Still, many noted that Apple's announcement wasn't a disaster. There were some big announcements: The new device will go on sale in the United States Oct. 14 on the AT&T (Fortune 500), Verizon ( , Fortune 500), and -- for the first time -- Sprint ( , Fortune 500) networks.,
The iPhone 4 will get a price cut to $99, and the iPhone 3GS will be offered for free with a new contract, opening up the iPhone to a new set of price-conscious customers.
"Most consumers don't read gadget blogs, they just go to the Apple store, and they buy iPhones," said Michael Gartenberg, analyst at Gartner. "There are lots of reasons why existing customers will want to upgrade. This is an evolutionary design with a a lot of revolutionary features."
It's been 15 months since Apple's iPhone 4 went on sale, making this lag between new models the longest since the iPhone debuted in 2007.
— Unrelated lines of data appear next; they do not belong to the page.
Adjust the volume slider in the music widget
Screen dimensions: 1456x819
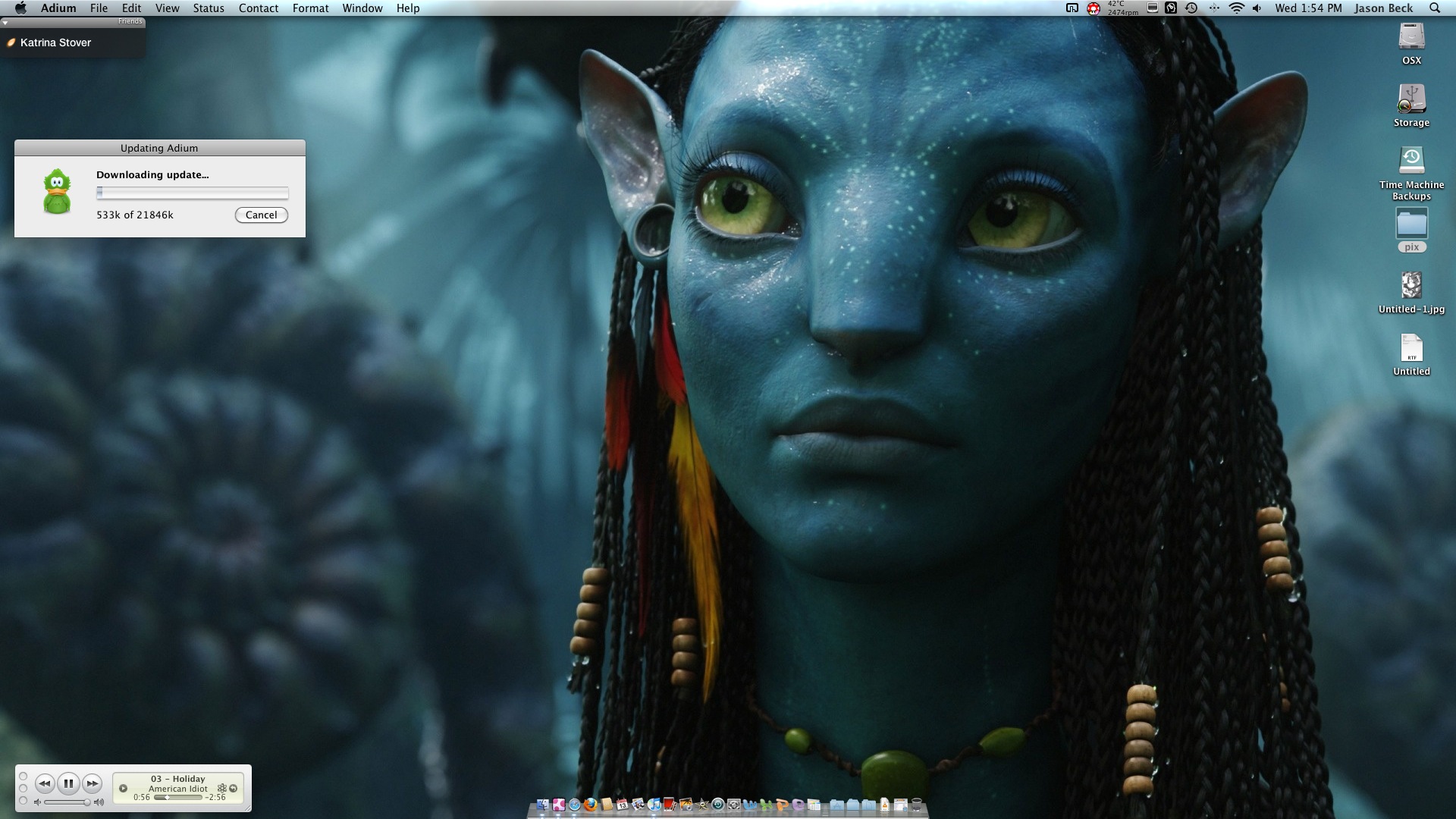click(64, 802)
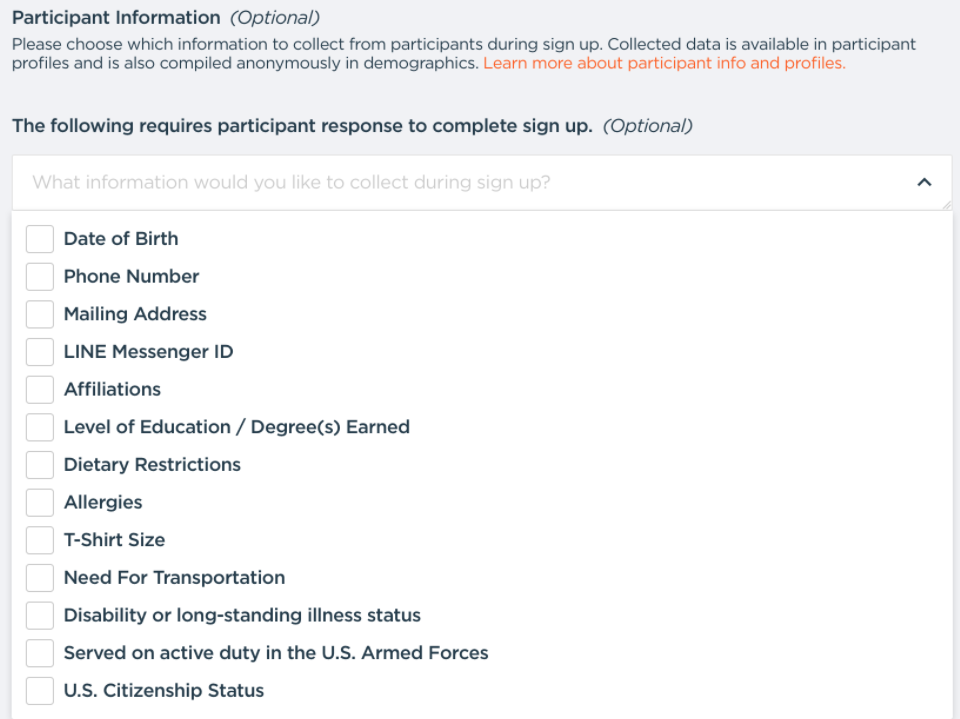The width and height of the screenshot is (960, 719).
Task: Enable the Dietary Restrictions checkbox
Action: click(40, 465)
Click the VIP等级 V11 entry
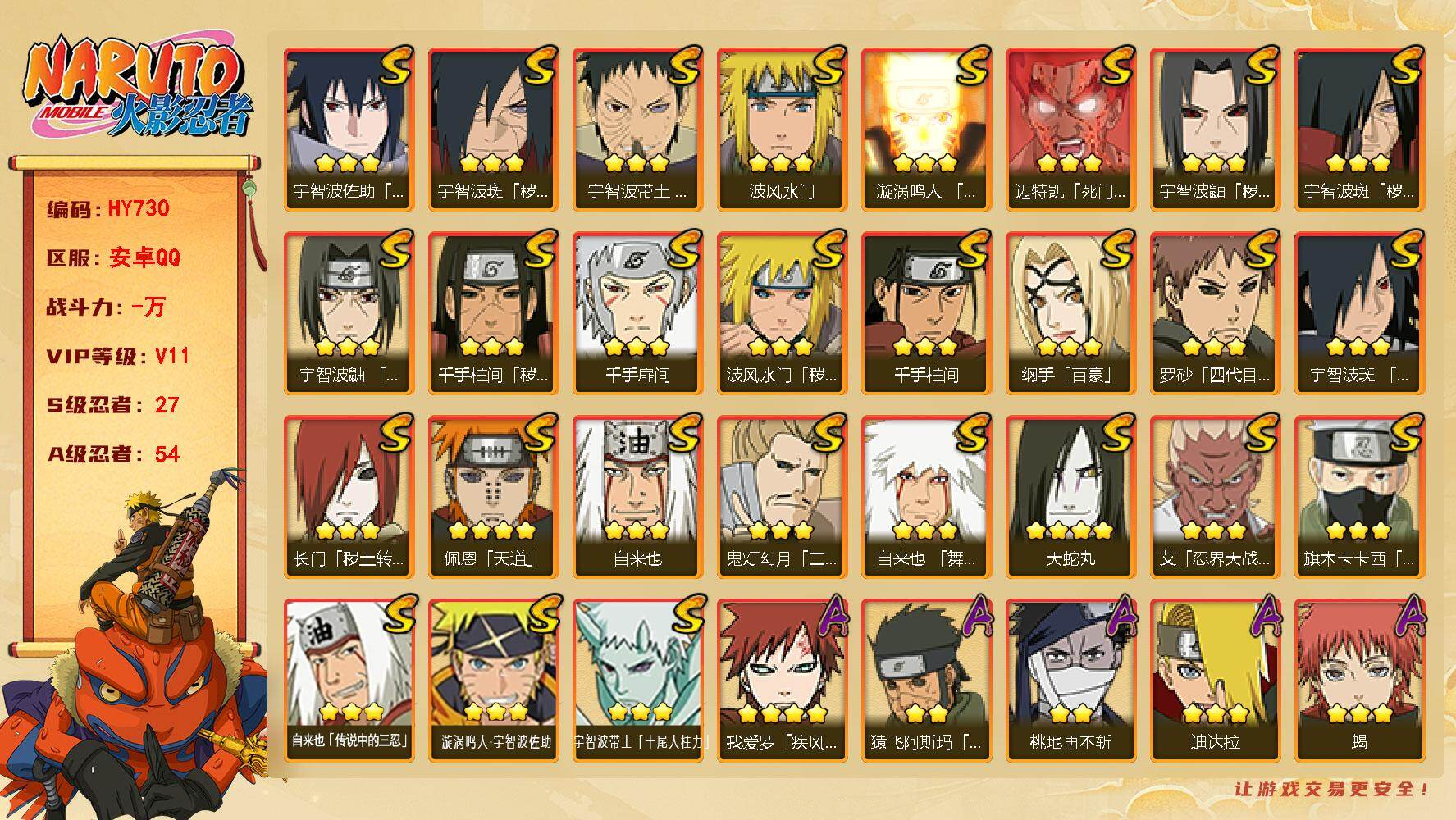Image resolution: width=1456 pixels, height=820 pixels. tap(118, 356)
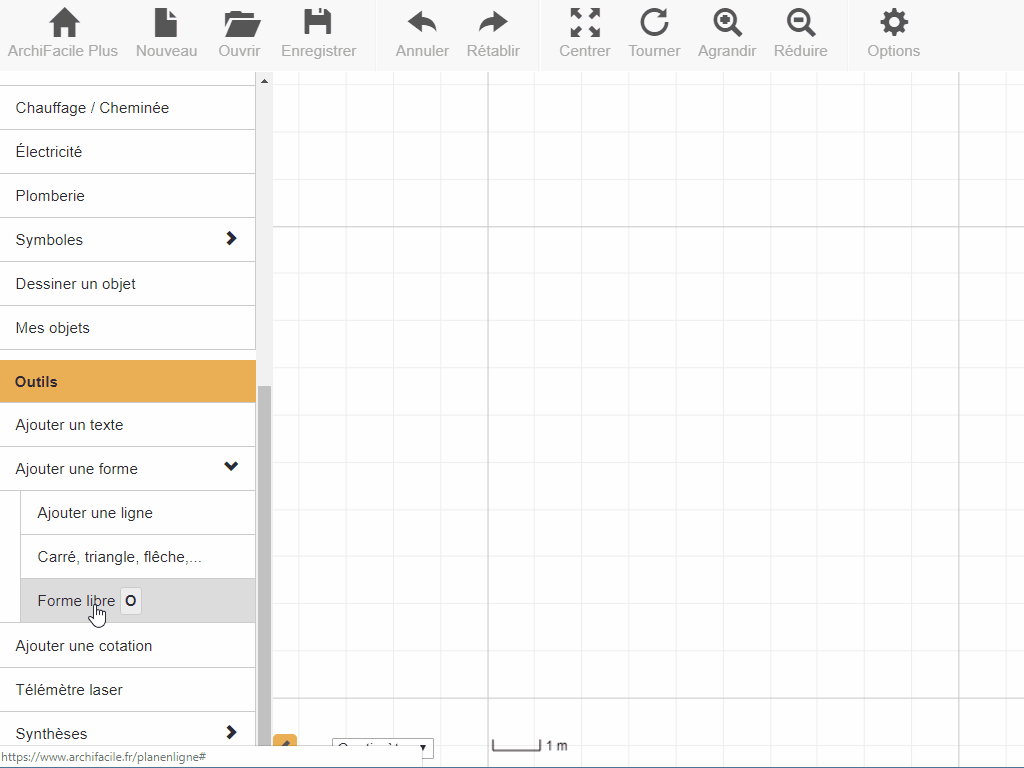The width and height of the screenshot is (1024, 768).
Task: Click the ArchiFacile Plus home icon
Action: point(63,24)
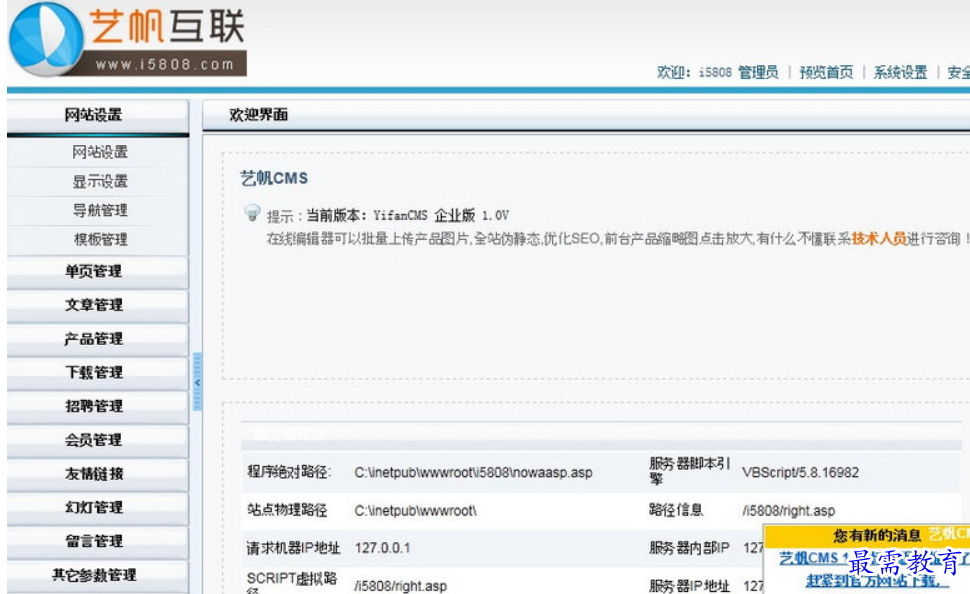Open the 产品管理 menu
Screen dimensions: 970x594
pos(94,339)
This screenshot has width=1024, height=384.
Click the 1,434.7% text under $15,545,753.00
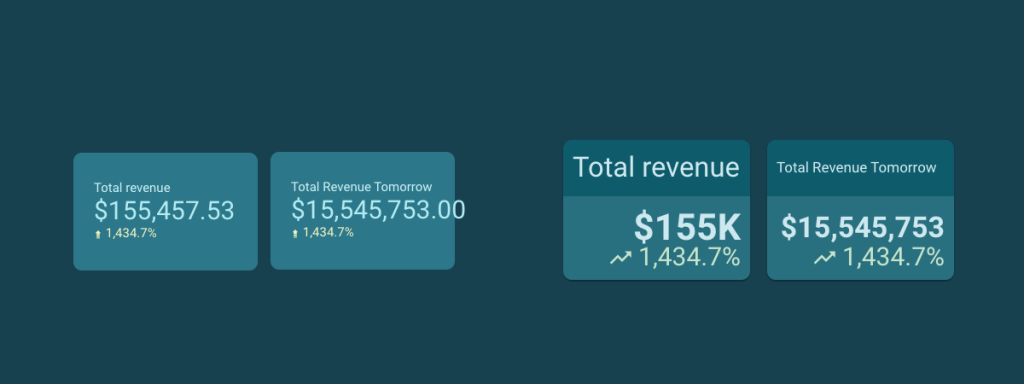click(x=328, y=232)
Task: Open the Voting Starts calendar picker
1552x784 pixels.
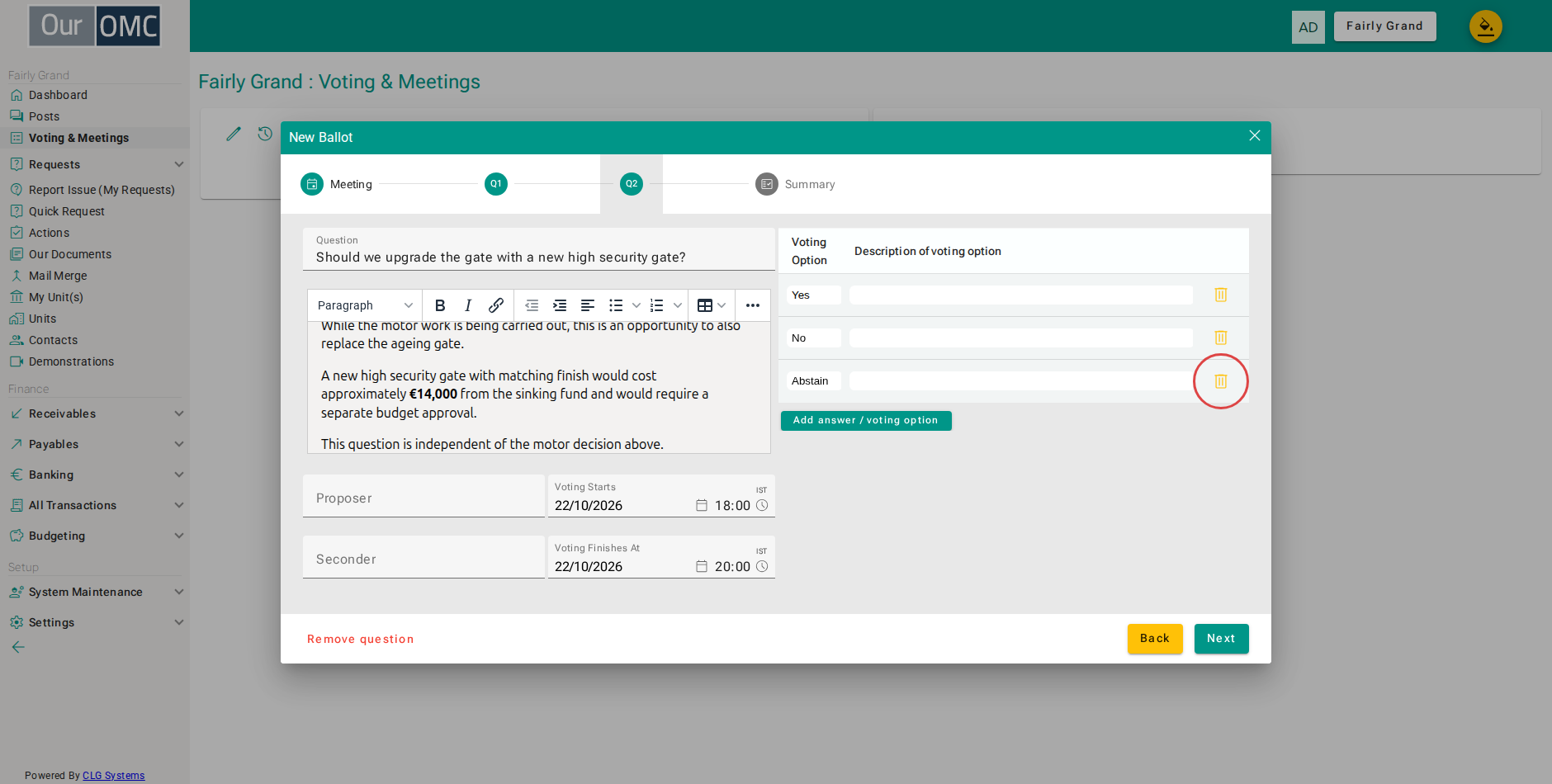Action: (x=702, y=505)
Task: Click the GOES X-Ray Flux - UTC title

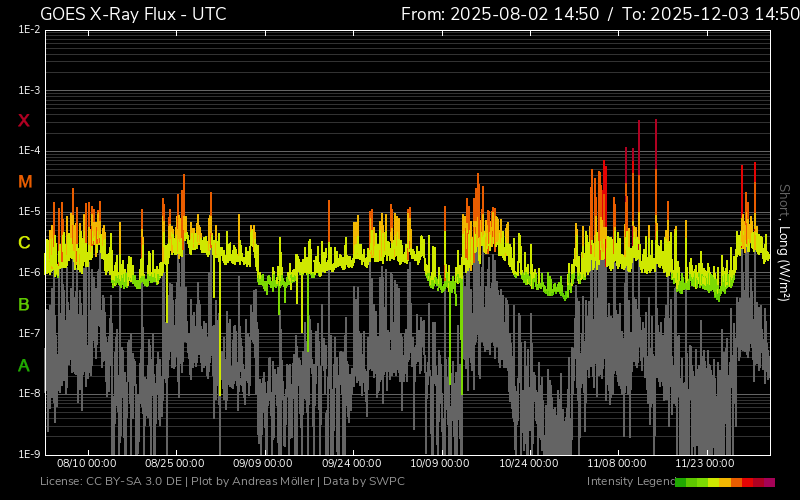Action: coord(133,14)
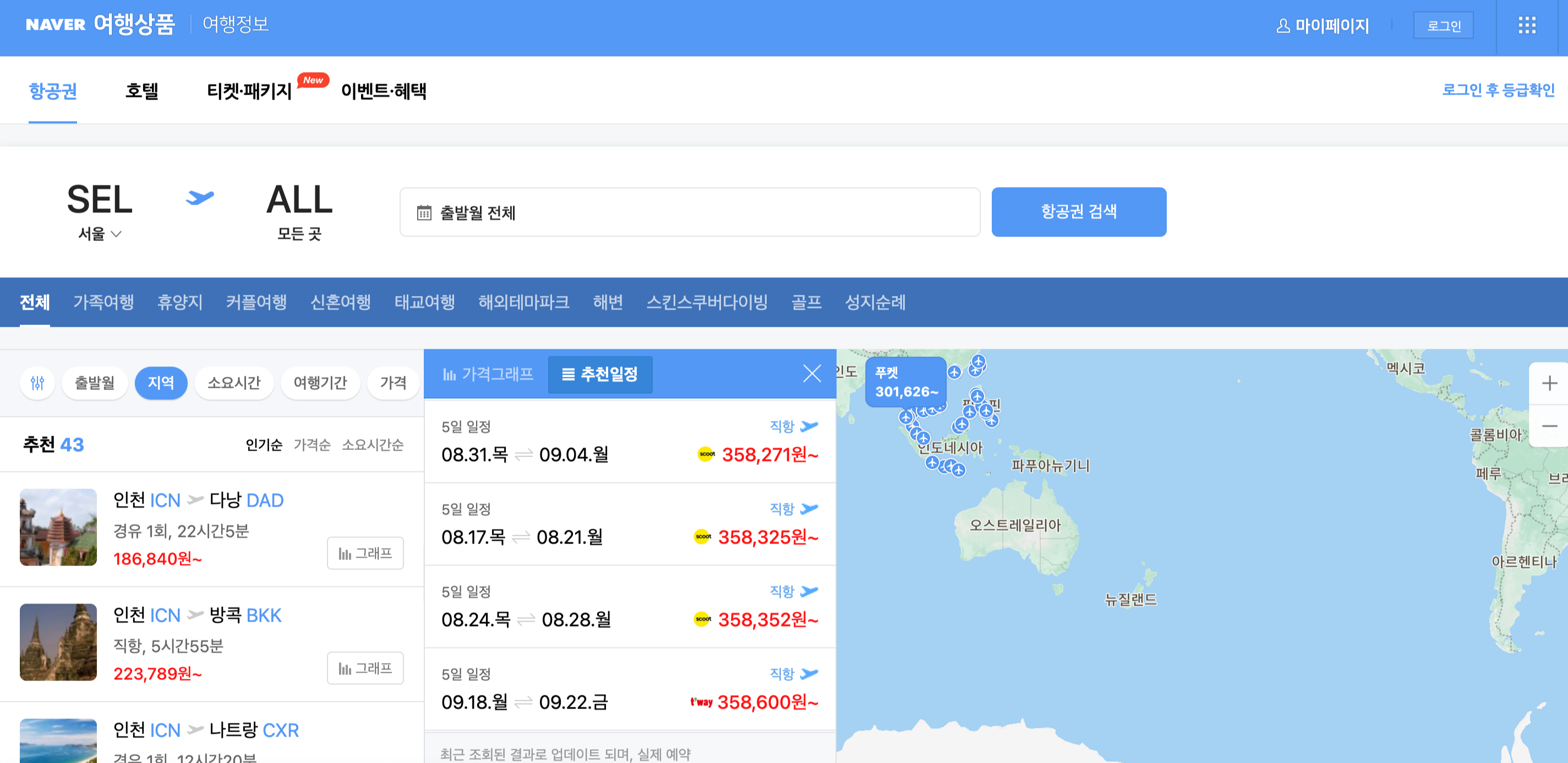Toggle the 지역 filter pill
Viewport: 1568px width, 763px height.
pos(161,383)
Apple has typically unveiled its new iPhone at its Worldwide Developers Conference in June. But this year, Steve Jobs reserved that time to preview the company's new software, including the iPad and iPhone's iOS operating system, the new Mac OS X Lion operating system, and iCloud.
Despite the delays in launching a new version, demand for the iPhone 4 has remained insatiable. Apple sold a record 20 million of the devices in the second quarter, and early analysis points to another record quarter over the past three months. A recent RBC Capital survey suggested sales of the new iPhone would likely top those of the record-setting iPhone 4.
"Consumers are still buying the iPhone 4 in large quantities," said Gartenberg. "It's hard to name many phones on the market that are more than 1 year old, never mind sell them."
The fall is also when Apple has traditionally updated its iPod lineup, so company announced that it's refreshing both the Nano, which will go on sale Tuesday, and the iPod Touch, which will launch on Oct. 12.
The Nano got improved navigation with finger swipes, and the price was reduced: $129 for the 8-gigabyte model and $149 for 16 GB. The Touch will come in white, it will run the new iOS 5 software, and the cost was lowered by $100 -- starting now at $199 for the 8 GB model.